(Material shown begins)
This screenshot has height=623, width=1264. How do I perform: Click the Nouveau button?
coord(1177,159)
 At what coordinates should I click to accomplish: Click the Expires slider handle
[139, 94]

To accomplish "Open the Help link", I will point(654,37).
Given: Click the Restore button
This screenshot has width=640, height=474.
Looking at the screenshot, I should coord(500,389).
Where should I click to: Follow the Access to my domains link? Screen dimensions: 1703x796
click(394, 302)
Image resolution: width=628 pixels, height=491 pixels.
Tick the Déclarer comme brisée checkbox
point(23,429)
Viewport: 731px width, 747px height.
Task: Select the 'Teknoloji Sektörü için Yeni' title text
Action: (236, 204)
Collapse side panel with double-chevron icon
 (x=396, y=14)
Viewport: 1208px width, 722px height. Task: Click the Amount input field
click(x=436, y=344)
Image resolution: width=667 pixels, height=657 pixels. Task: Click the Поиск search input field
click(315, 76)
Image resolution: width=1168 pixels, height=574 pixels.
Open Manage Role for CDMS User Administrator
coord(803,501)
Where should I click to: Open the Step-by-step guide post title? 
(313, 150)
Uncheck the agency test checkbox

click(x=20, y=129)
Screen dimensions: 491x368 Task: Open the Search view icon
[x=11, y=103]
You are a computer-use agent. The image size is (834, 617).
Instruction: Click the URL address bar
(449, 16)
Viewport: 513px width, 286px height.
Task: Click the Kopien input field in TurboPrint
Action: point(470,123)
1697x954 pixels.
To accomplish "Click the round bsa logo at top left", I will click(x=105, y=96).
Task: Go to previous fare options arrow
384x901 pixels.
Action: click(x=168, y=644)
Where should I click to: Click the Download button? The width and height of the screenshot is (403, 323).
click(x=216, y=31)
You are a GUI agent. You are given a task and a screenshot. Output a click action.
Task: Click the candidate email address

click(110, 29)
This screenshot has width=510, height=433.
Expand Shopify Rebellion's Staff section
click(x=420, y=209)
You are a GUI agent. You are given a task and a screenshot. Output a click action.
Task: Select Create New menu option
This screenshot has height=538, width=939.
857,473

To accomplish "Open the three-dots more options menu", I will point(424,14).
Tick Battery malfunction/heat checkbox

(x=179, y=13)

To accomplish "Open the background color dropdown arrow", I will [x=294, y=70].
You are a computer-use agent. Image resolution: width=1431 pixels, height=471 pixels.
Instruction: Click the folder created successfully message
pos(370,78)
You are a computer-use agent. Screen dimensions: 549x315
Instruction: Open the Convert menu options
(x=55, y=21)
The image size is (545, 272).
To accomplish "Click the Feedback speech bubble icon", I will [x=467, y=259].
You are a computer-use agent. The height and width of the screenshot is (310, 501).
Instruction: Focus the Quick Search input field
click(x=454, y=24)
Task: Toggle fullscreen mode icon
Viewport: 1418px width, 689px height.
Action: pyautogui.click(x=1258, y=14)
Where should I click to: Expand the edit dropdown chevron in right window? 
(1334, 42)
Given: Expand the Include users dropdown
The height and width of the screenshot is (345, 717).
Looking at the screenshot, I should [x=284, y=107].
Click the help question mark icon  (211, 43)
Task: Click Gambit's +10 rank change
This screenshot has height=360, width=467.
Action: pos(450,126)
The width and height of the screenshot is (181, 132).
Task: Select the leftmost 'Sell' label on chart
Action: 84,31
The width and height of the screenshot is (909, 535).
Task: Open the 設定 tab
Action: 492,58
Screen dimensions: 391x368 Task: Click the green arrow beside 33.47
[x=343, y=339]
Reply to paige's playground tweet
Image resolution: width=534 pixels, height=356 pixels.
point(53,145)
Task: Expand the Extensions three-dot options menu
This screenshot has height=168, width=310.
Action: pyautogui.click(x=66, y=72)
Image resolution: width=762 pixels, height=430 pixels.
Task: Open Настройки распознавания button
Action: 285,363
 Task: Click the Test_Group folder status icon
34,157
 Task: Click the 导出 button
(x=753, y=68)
(Material shown ends)
* _Exercise instructions_: Take the lines above from the one containing "384x901 pixels." down to the one containing "You are a computer-use agent. Image", and transcribe them exactly, both ends included.

* _The completed task_:
384x901 pixels.
Action: click(x=168, y=644)
Where should I click to: Click the Download button? The width and height of the screenshot is (403, 323).
click(x=216, y=31)
You are a GUI agent. You are given a task and a screenshot. Output a click action.
Task: Click the candidate email address

click(110, 29)
This screenshot has width=510, height=433.
Expand Shopify Rebellion's Staff section
click(x=420, y=209)
You are a GUI agent. You are given a task and a screenshot. Output a click action.
Task: Select Create New menu option
This screenshot has height=538, width=939.
857,473

To accomplish "Open the three-dots more options menu", I will point(424,14).
Tick Battery malfunction/heat checkbox

(x=179, y=13)

To accomplish "Open the background color dropdown arrow", I will [x=294, y=70].
You are a computer-use agent. Image resolution: width=1431 pixels, height=471 pixels.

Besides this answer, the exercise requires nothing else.